Appealing from the Court of Appeals’ October 11, 1990 Decision[1] in CA-G.R. No. 22005, petitioners claim that
the trial court’s jurisdiction does not extend to them, since they are foreign
reinsurance companies that are not doing business in the Philippines. Having entered into reinsurance contracts
abroad, petitioners are beyond the jurisdictional ambit of our courts and
cannot be rendered summons through extraterritorial service, as under Section
17, Rule 14 of the Rules of Court, nor through the Insurance Commissioner,
under Section 14. Private respondent Yupangco
Cotton Mills contend on the other hand that petitioners are within our courts’
cognitive powers, having submitted voluntarily to their jurisdiction by filing
motions to dismiss[2] the private respondent’s suit below.
The antecedent facts, as found by the appellate court, are as follows:
“Respondent Yupangco Cotton Mills filed a complaint against several
foreign reinsurance companies (among which are petitioners) to collect their
alleged percentage liability under contract treaties between the foreign
insurance companies and the international insurance broker C.J. Boatright,
acting as agent for respondent Worldwide Surety and Insurance Company. Inasmuch as petitioners are not engaged in
business in the Philippines with no offices, places of business or agents in
the Philippines, the reinsurance treaties having been rendered abroad, service
of summons upon motion of respondent Yupangco, was made upon petitioners
through the office of the Insurance Commissioner. Petitioners, by counsel on special appearance, seasonably filed
motions to dismiss disputing the jurisdiction of respondent Court and the
extra-territorial service of summons.
Respondent Yupangco filed its opposition to the motion to dismiss,
petitioners filed their reply, and respondent Yupangco filed its
rejoinder. In an order dated April 30,
1990 respondent Court denied the motions to dismiss and directed petitioners to
file their answer. On May 29, 1990,
petitioners filed their notice of appeal.
In an order dated June 4, 1990, respondent court denied due course to
the appeal.”[3]
To this day, trial on the merits of the collection suit has not proceeded as in the present petition, petitioners continue vigorously to dispute the trial court’s assumption of jurisdiction over them.
It will be remembered that in the plaintiff’s complaint,[4] it was contended that on July 6, 1979 and on
October 1, 1980, Yupangco Cotton Mills engaged to secure with Worldwide
Security and Insurance Co. Inc., several of its properties for the periods July
6, 1979 to July 6, 1980 as under Policy No. 20719 for a coverage of P100,000,000.00
and from October 1, 1980 to October 1, 1981, under Policy No. 25896, also for P100,000,000.00. Both contracts were covered by reinsurance
treaties between Worldwide Surety and Insurance and several foreign reinsurance
companies, including the petitioners.
The reinsurance arrangements had been made through international broker
C.J. Boatright and Co. Ltd., acting as agent of Worldwide Surety and Insurance.

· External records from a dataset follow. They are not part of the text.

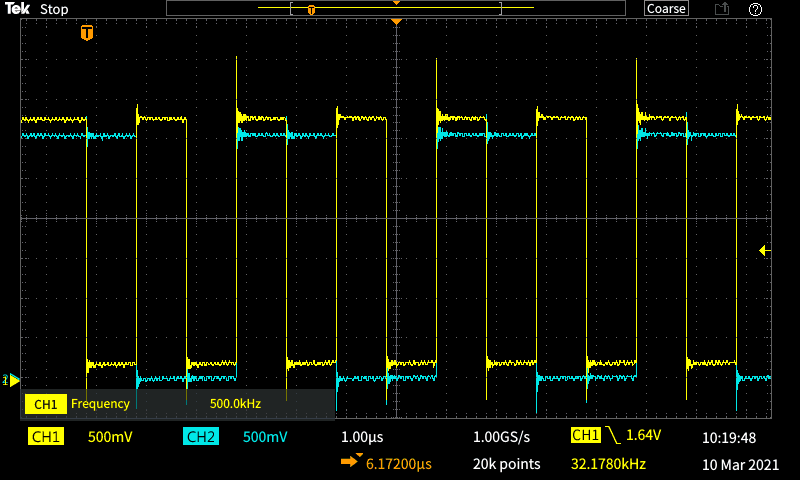Click the channel 1 ground reference marker
This screenshot has width=800, height=480.
[12, 380]
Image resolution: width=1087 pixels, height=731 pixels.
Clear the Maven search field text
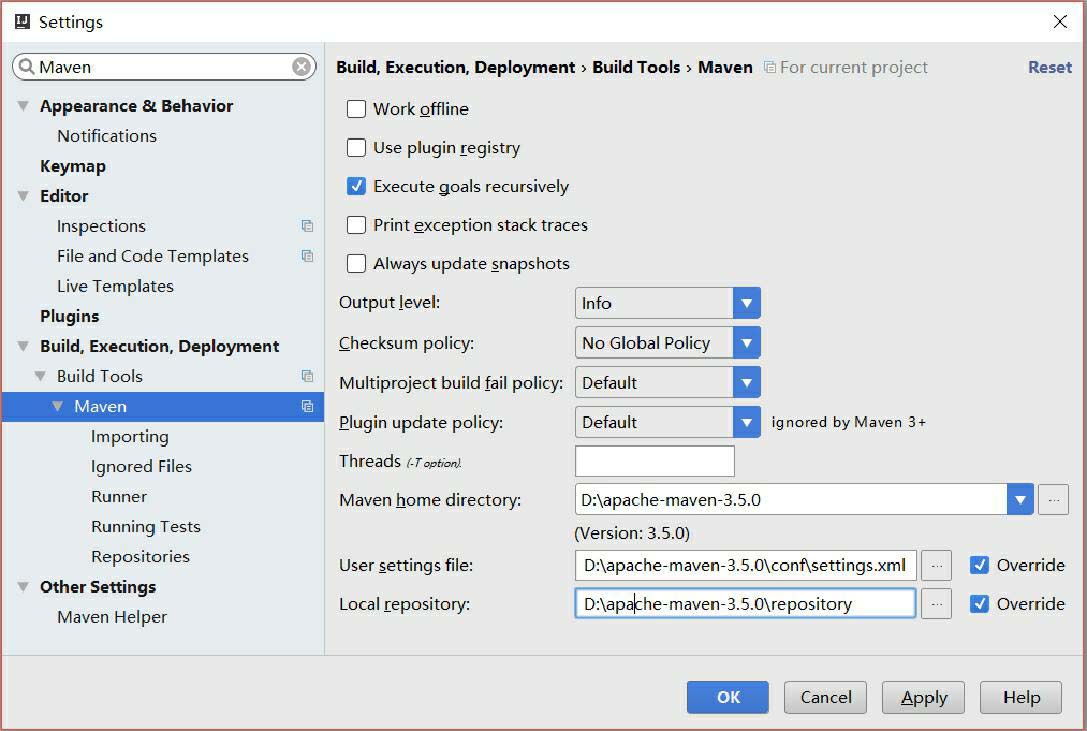pos(301,67)
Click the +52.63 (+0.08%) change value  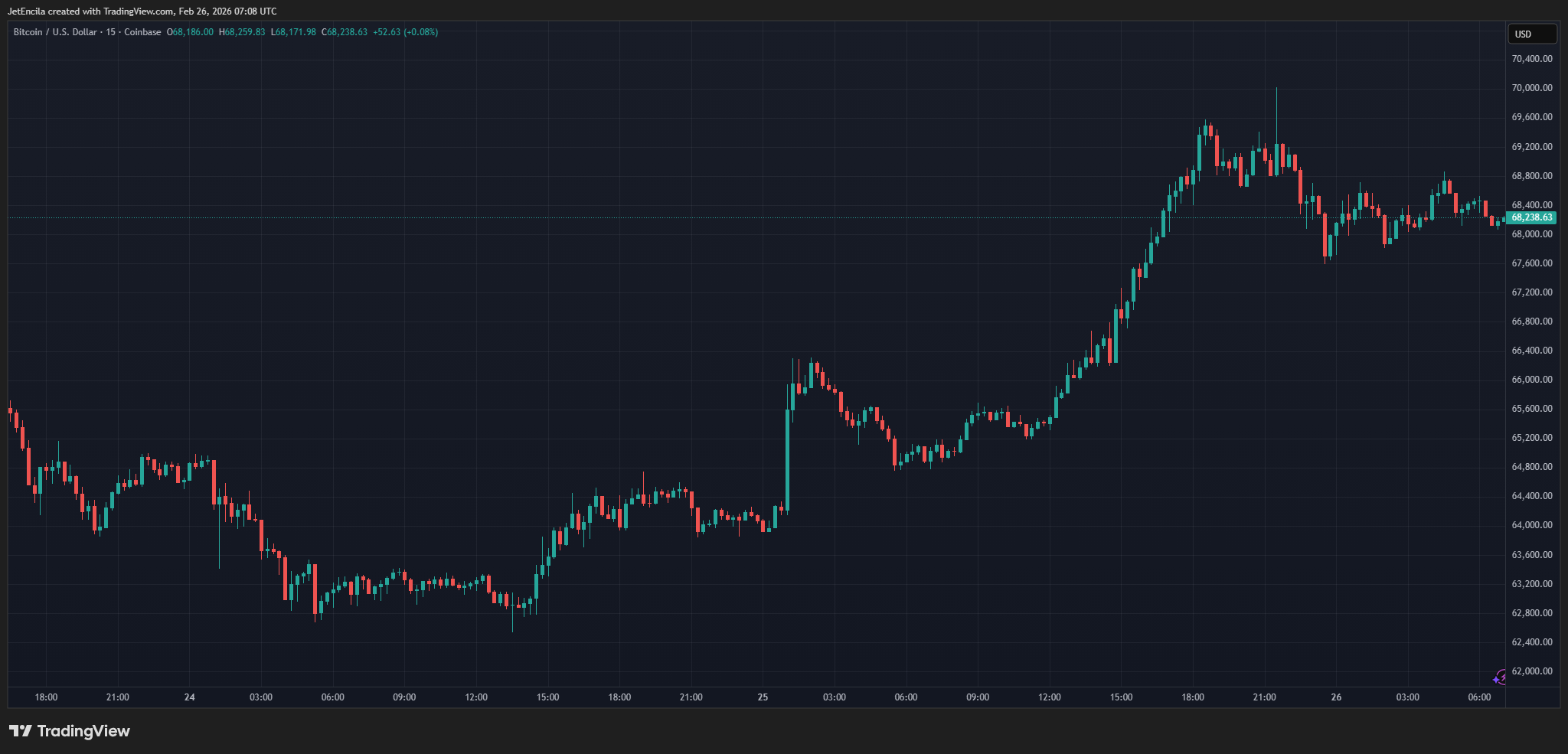pyautogui.click(x=405, y=32)
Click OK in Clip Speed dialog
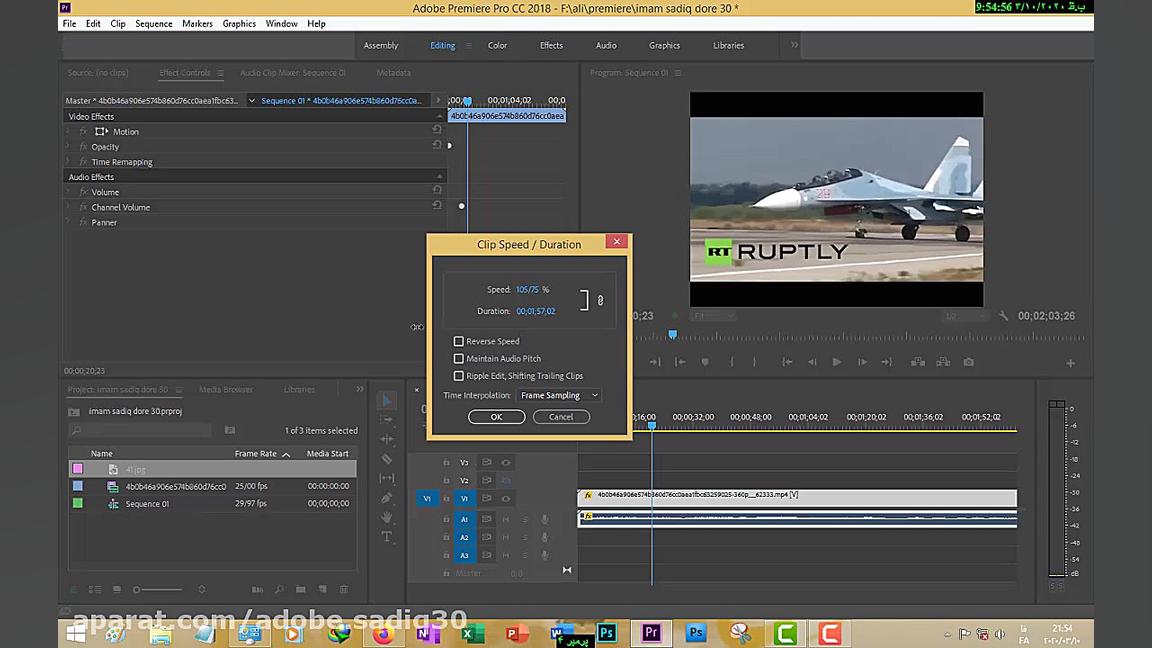The image size is (1152, 648). 496,417
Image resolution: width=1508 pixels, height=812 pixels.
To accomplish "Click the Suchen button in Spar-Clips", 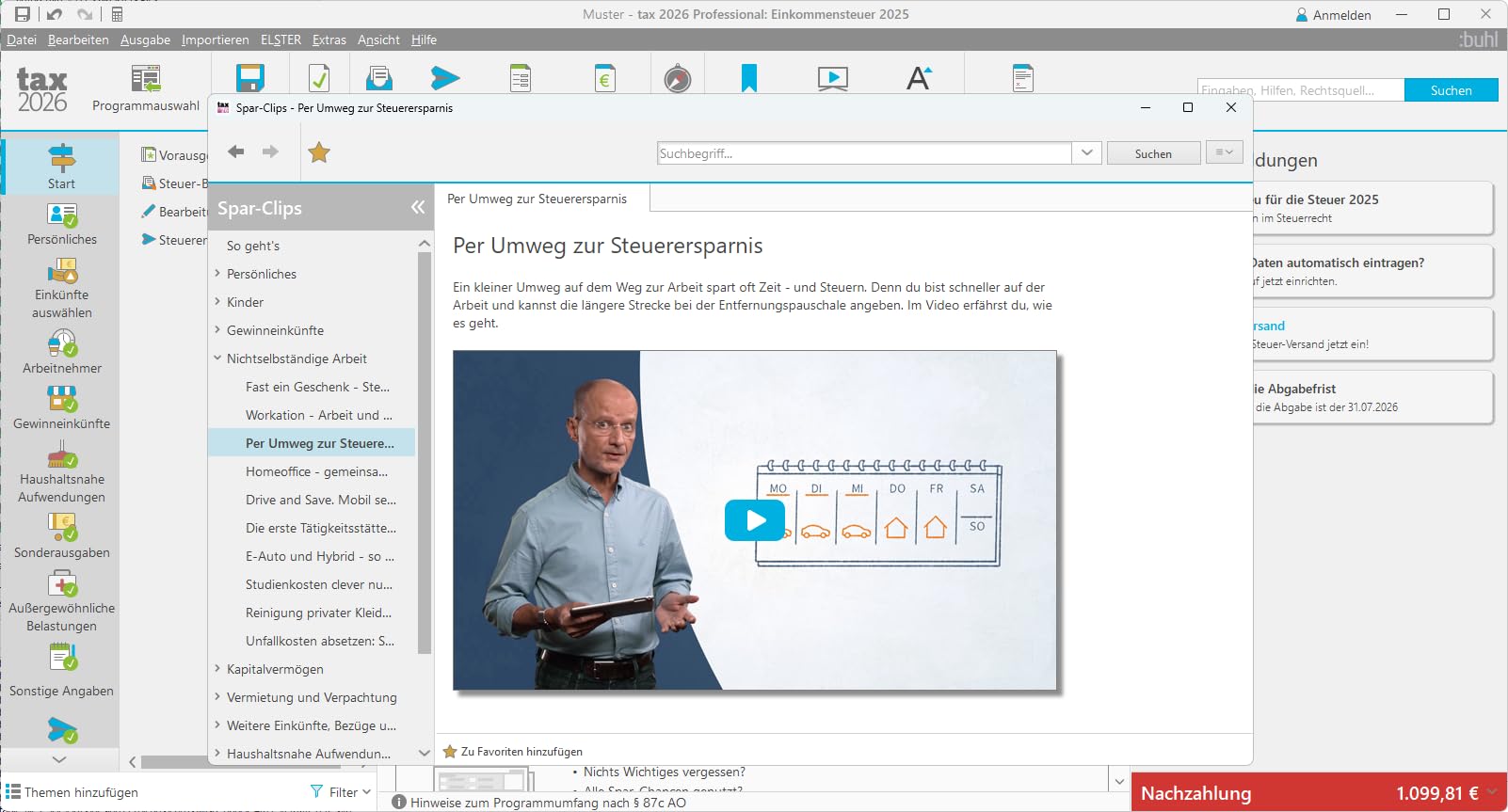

As fate would have it, on December 16, 1979 and May 2, 1981, with in the respective effectivity periods of Policies 20719 and 25896, the properties therein insured were razed by fire , thereby giving rise to the obligation of the insurer to indemnify the Yupangco Cotton Mills. Partial payments were made by Worldwide Surety and Insurance and some of the reinsurance companies.
On May 2, 1983, Worldwide Surety and Insurance, in a deed of
Assignment, acknowledge a remaining balance of P19,444,447.75 still due
Yupangco Cotton Mills, and assigned to the latter all reinsurance proceeds still
collectible from all the foreign reinsurance companies. Thus, in its interest as assignee and
original insured, Yupangco Cotton Mills instituted this collection suit against
the petitioners.
Service of summons upon the petitioners was made by notification
to the Insurance Commissioner, pursuant to Section 14, Rule 14 of the Rules of
Court.[5]
In a Petition for Certiorari filed with the Court of Appeals, petitioners submitted that respondent Court has no jurisdiction over them, being all foreign corporations not doing business in the Philippines with no office, place of business or agents in the Philippines. The remedy of Certiorari was resorted to by petitioners on the premise that if petitioners had filed an answer to the complaint as ordered by the respondent court, they would risk abandoning the issue of jurisdiction. Moreover, extra-territorial service of summons on petitioners is null and void because the complaint for collection is not one affecting plaintiff’s status and not relating to property within the Philippines.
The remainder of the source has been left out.